=== TRY IT ===
Take each line in the entries below that holds "Task" and show it.
*** INPUT RECORDS ***
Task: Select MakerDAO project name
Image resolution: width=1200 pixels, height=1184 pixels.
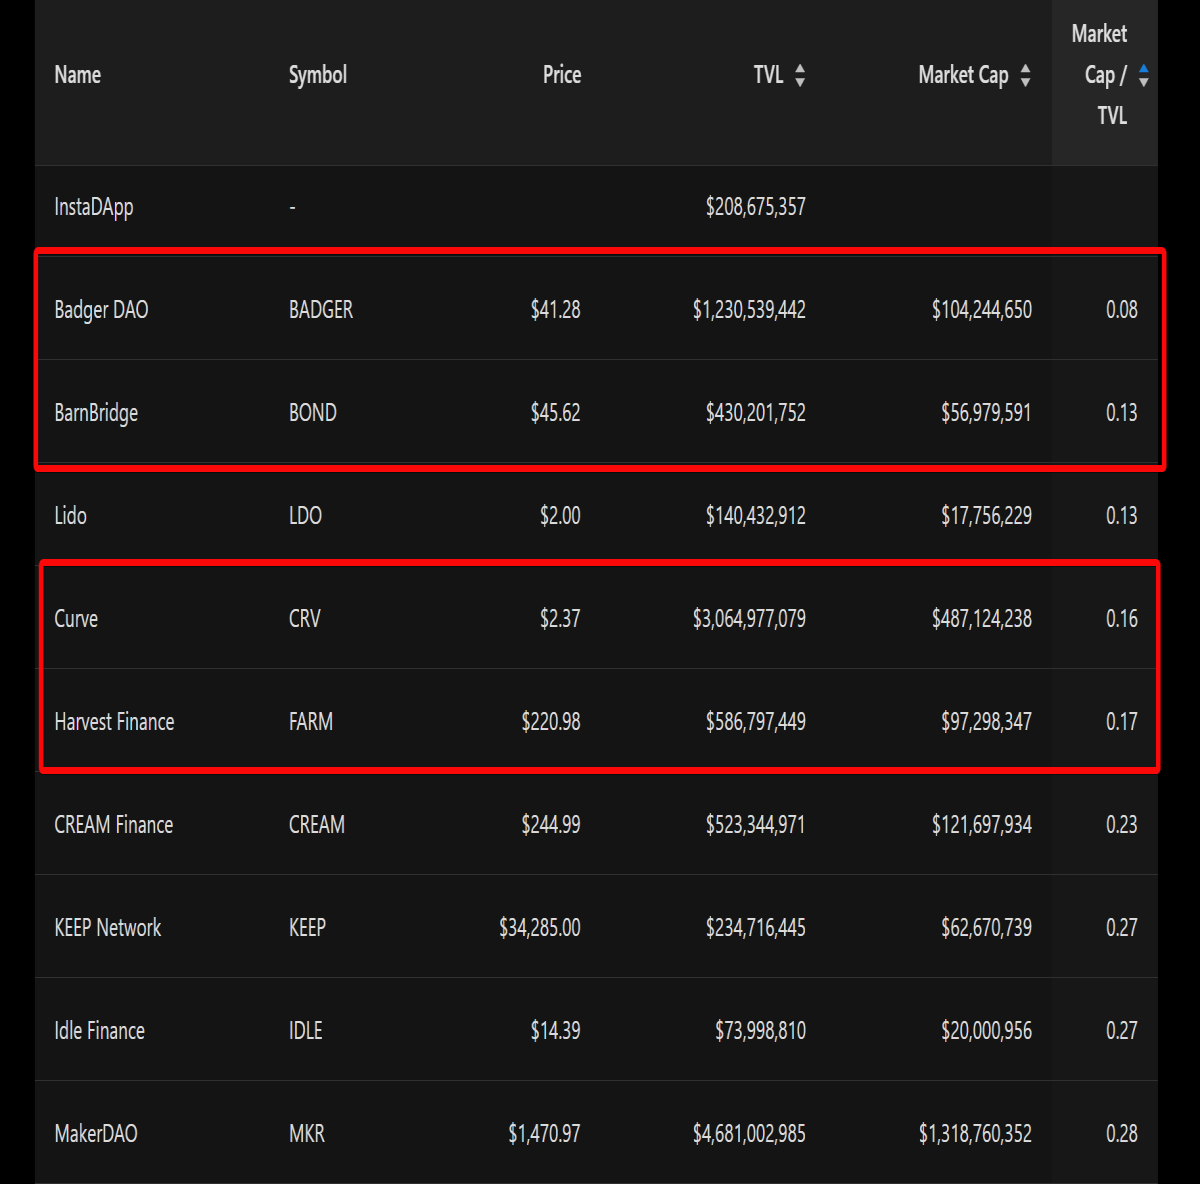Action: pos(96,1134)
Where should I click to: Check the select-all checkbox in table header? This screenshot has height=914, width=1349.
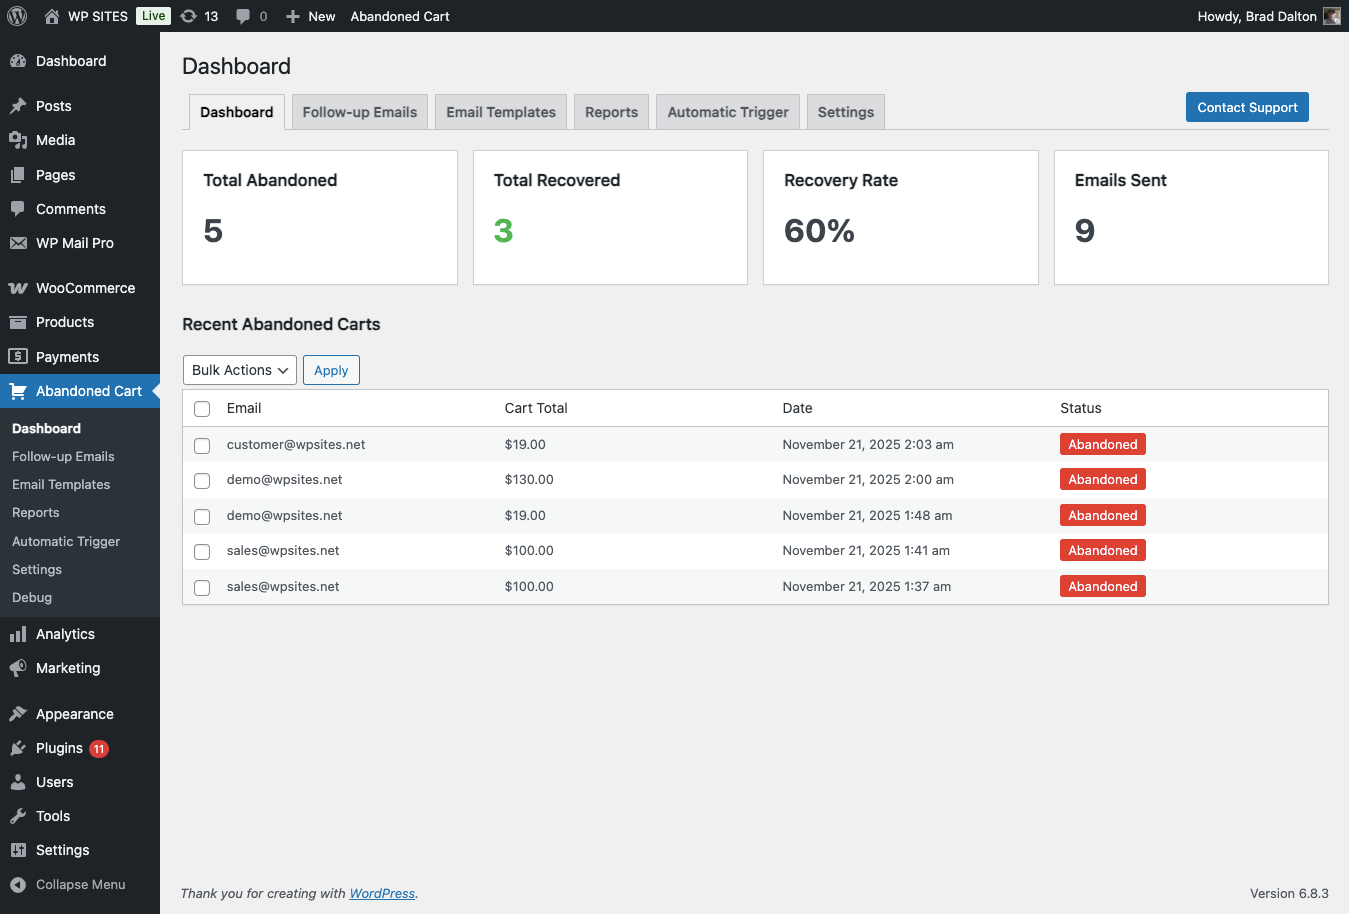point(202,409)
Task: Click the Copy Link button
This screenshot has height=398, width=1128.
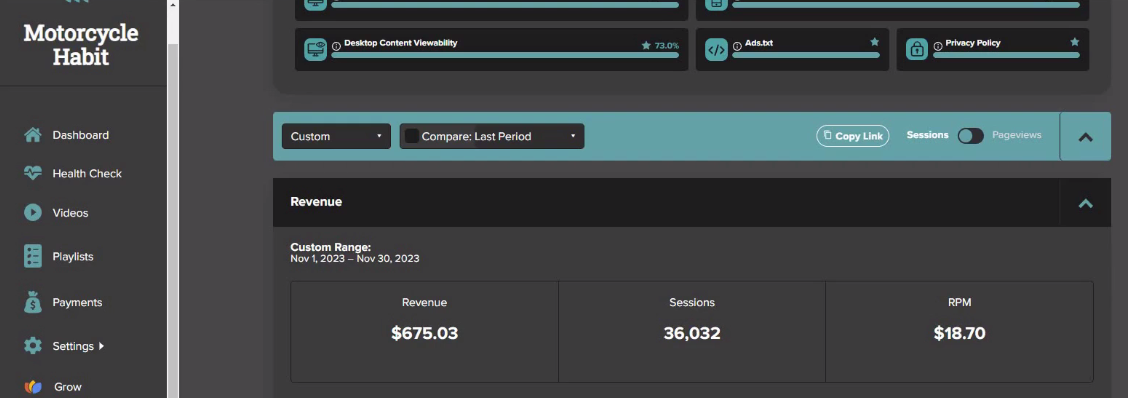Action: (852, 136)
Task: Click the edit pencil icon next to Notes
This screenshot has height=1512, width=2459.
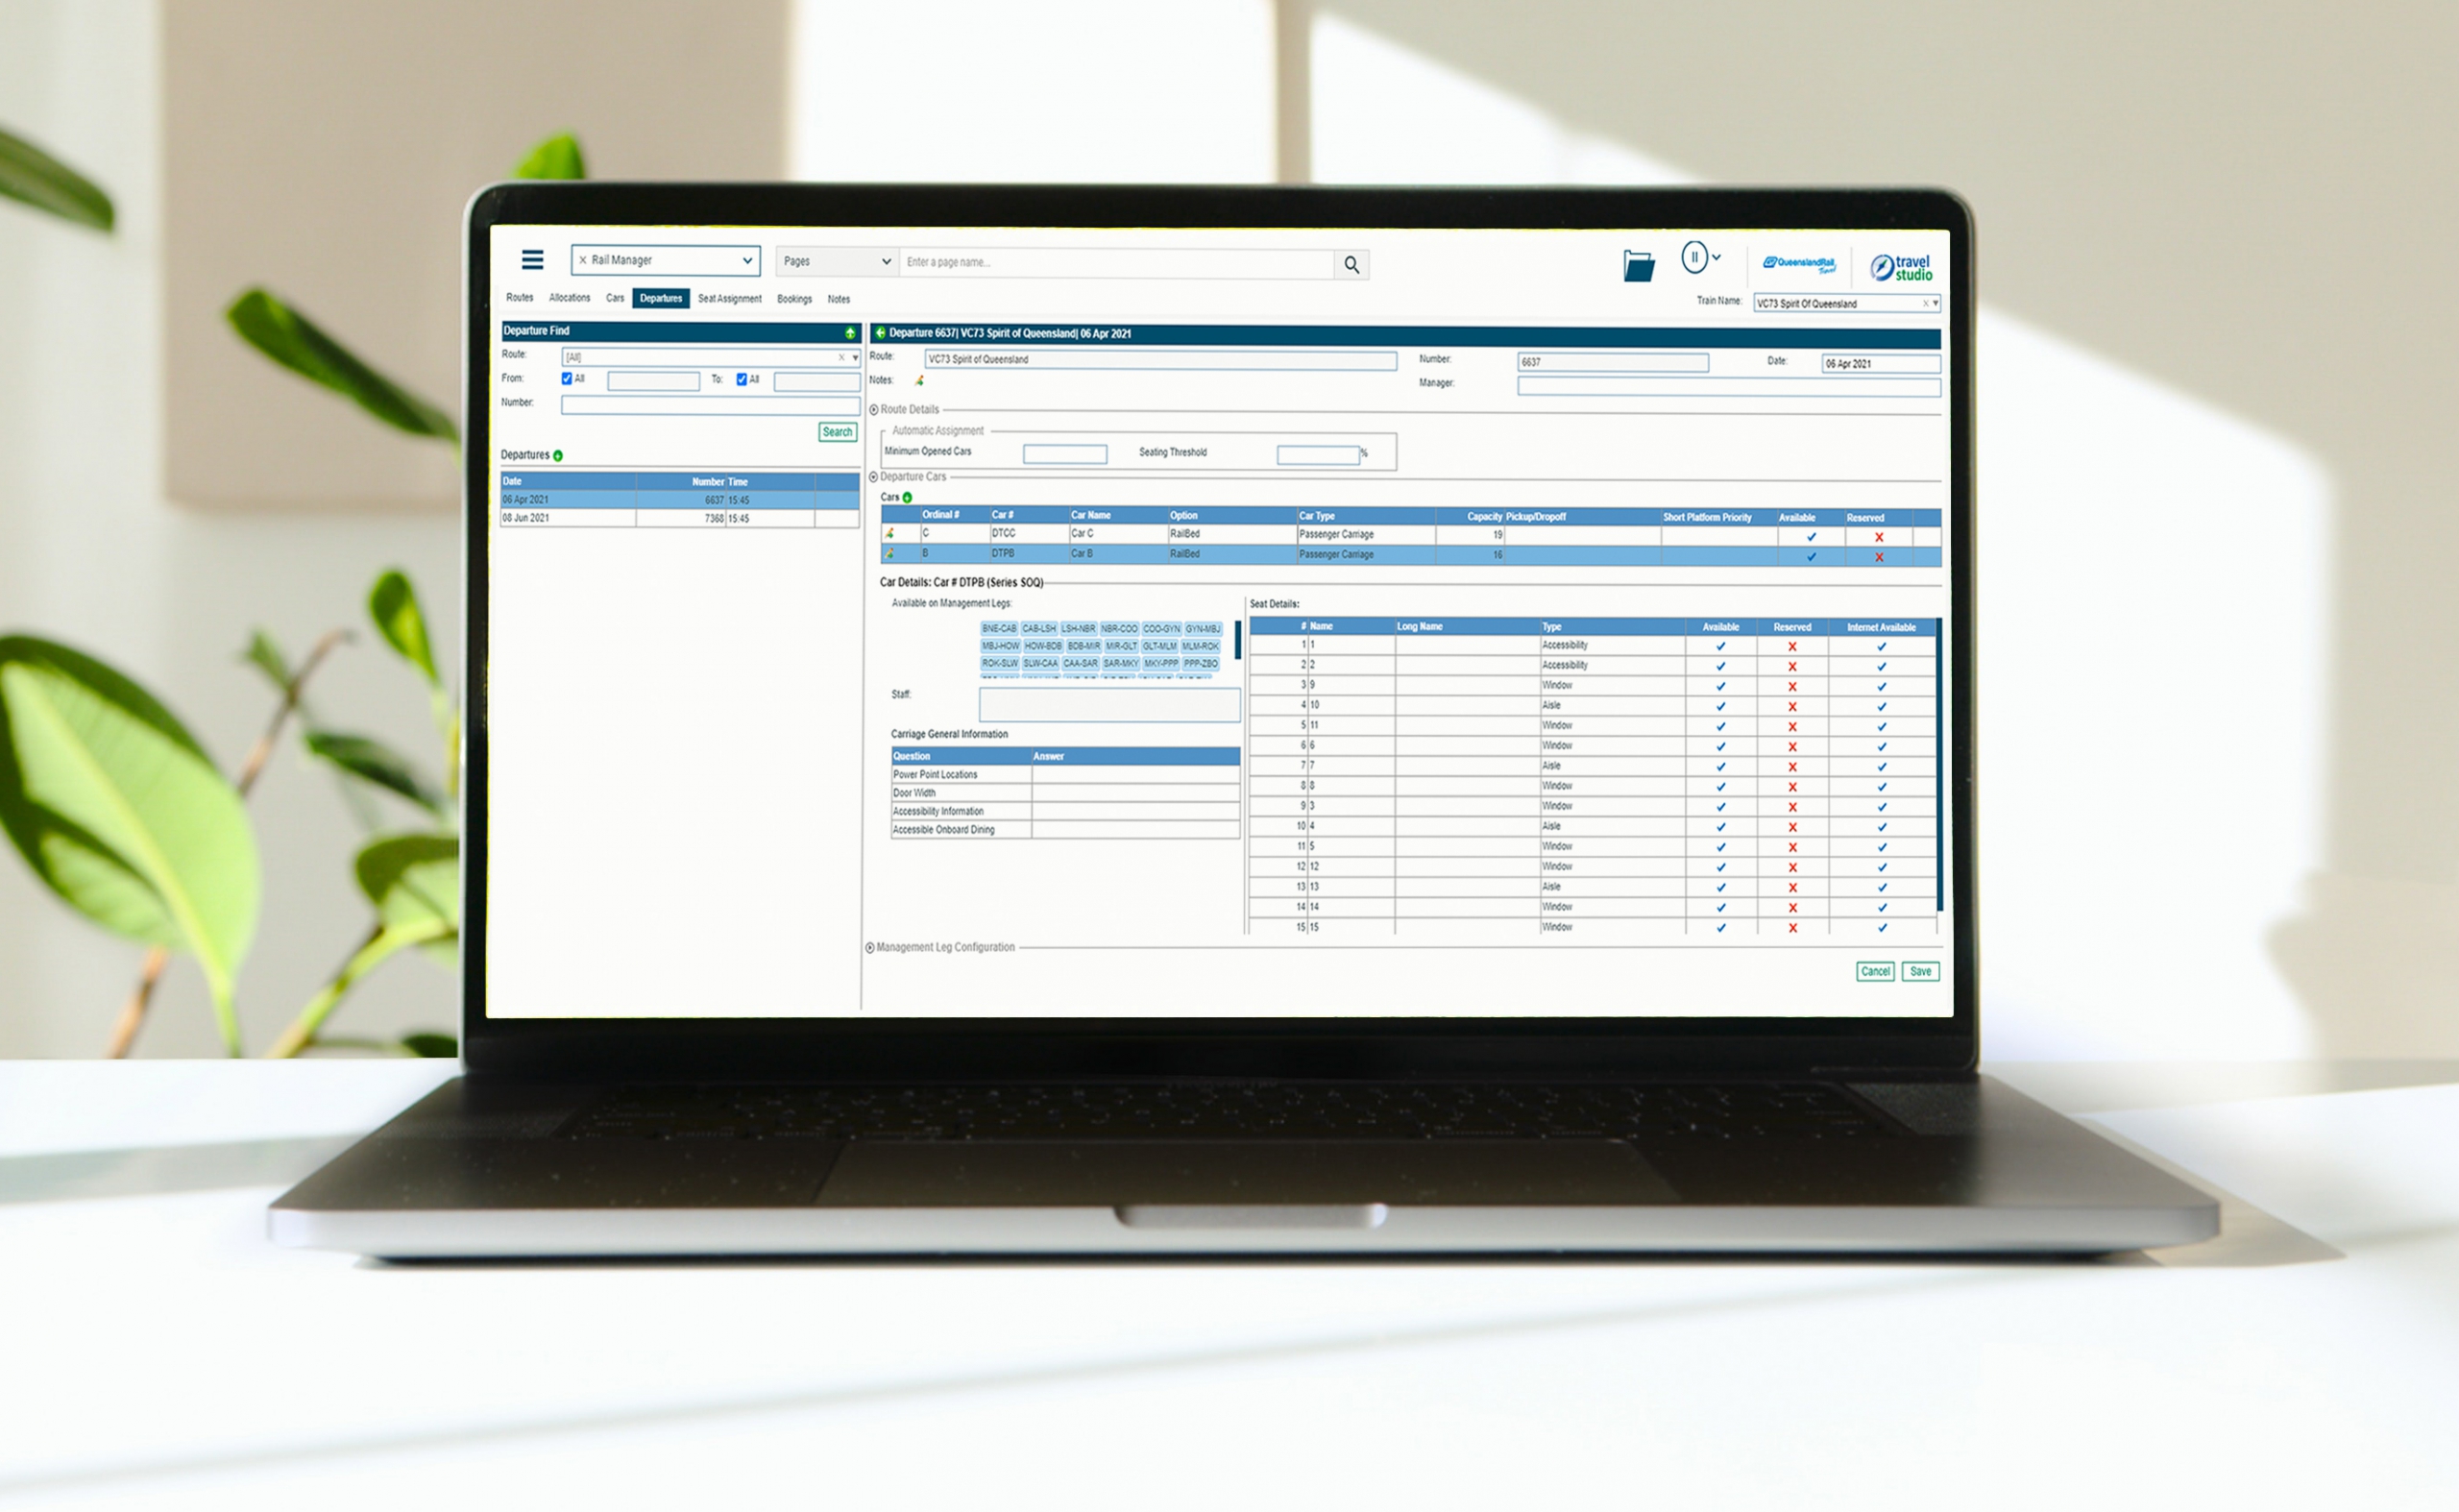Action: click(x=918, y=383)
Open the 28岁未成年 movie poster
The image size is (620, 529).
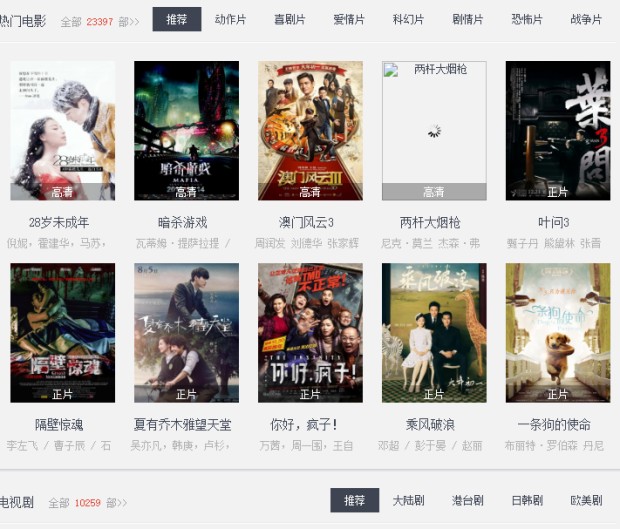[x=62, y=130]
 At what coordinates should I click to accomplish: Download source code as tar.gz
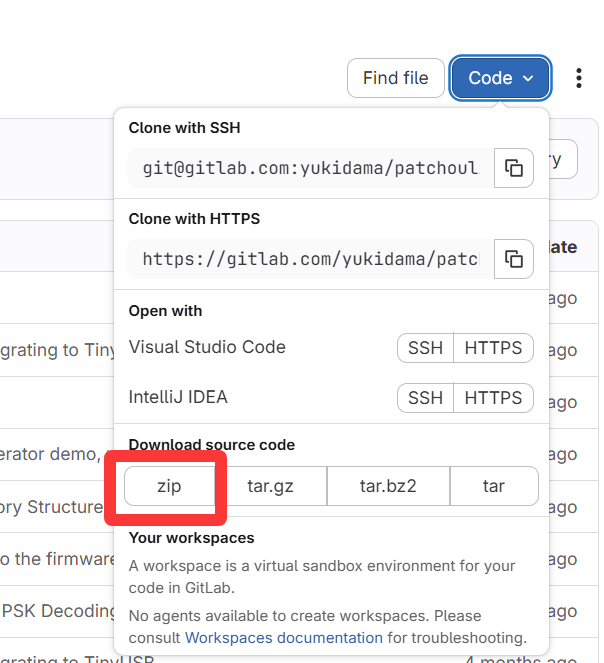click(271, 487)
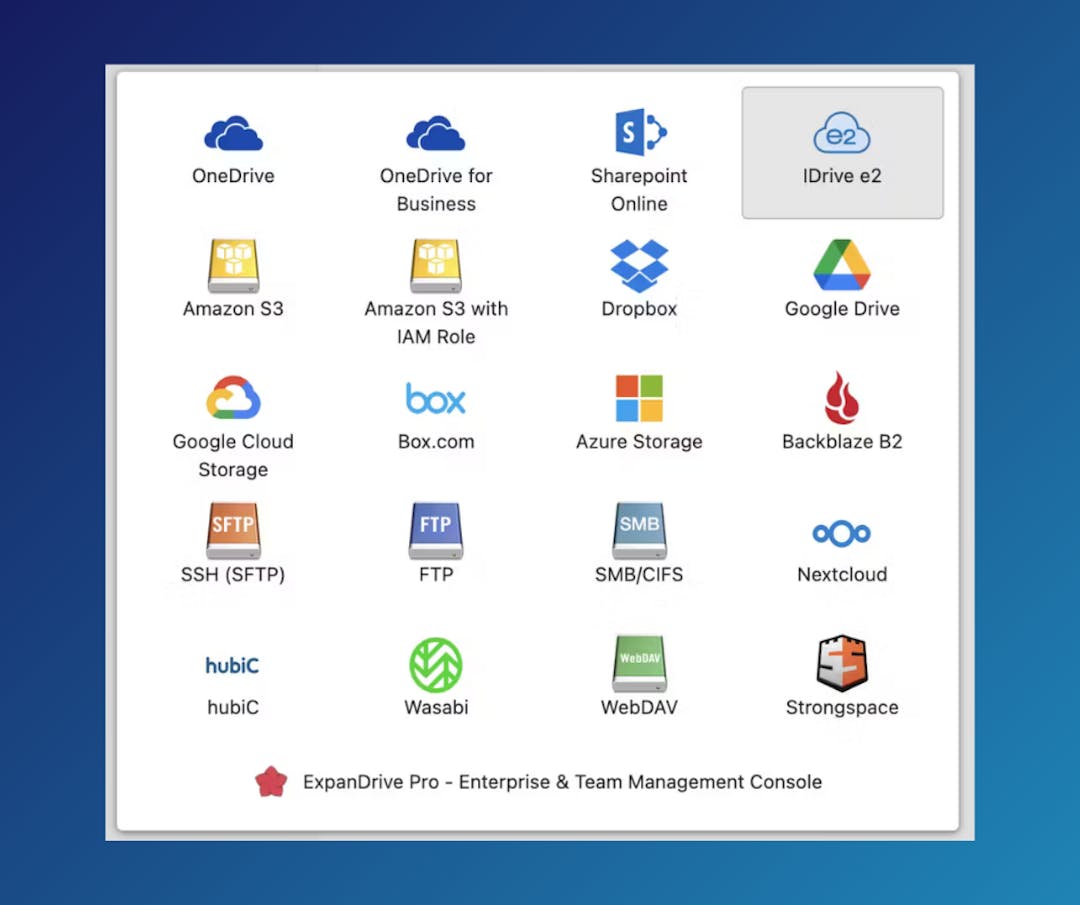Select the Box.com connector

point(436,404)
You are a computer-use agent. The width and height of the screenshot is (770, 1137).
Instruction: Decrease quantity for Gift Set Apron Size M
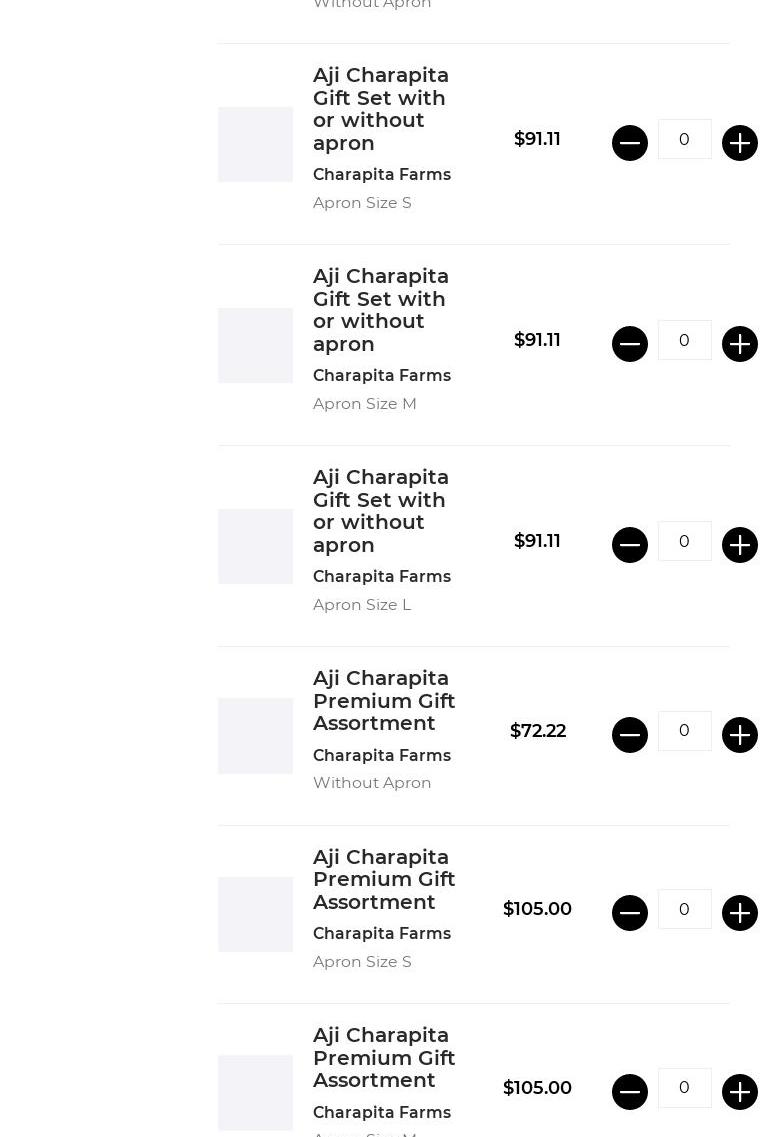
*** End of INPUT RECORDS ***
=== ANSWER AREA ===
Task: Select MakerDAO project name
Task: Click the Copy Link button
Task: Click the edit pencil icon next to Notes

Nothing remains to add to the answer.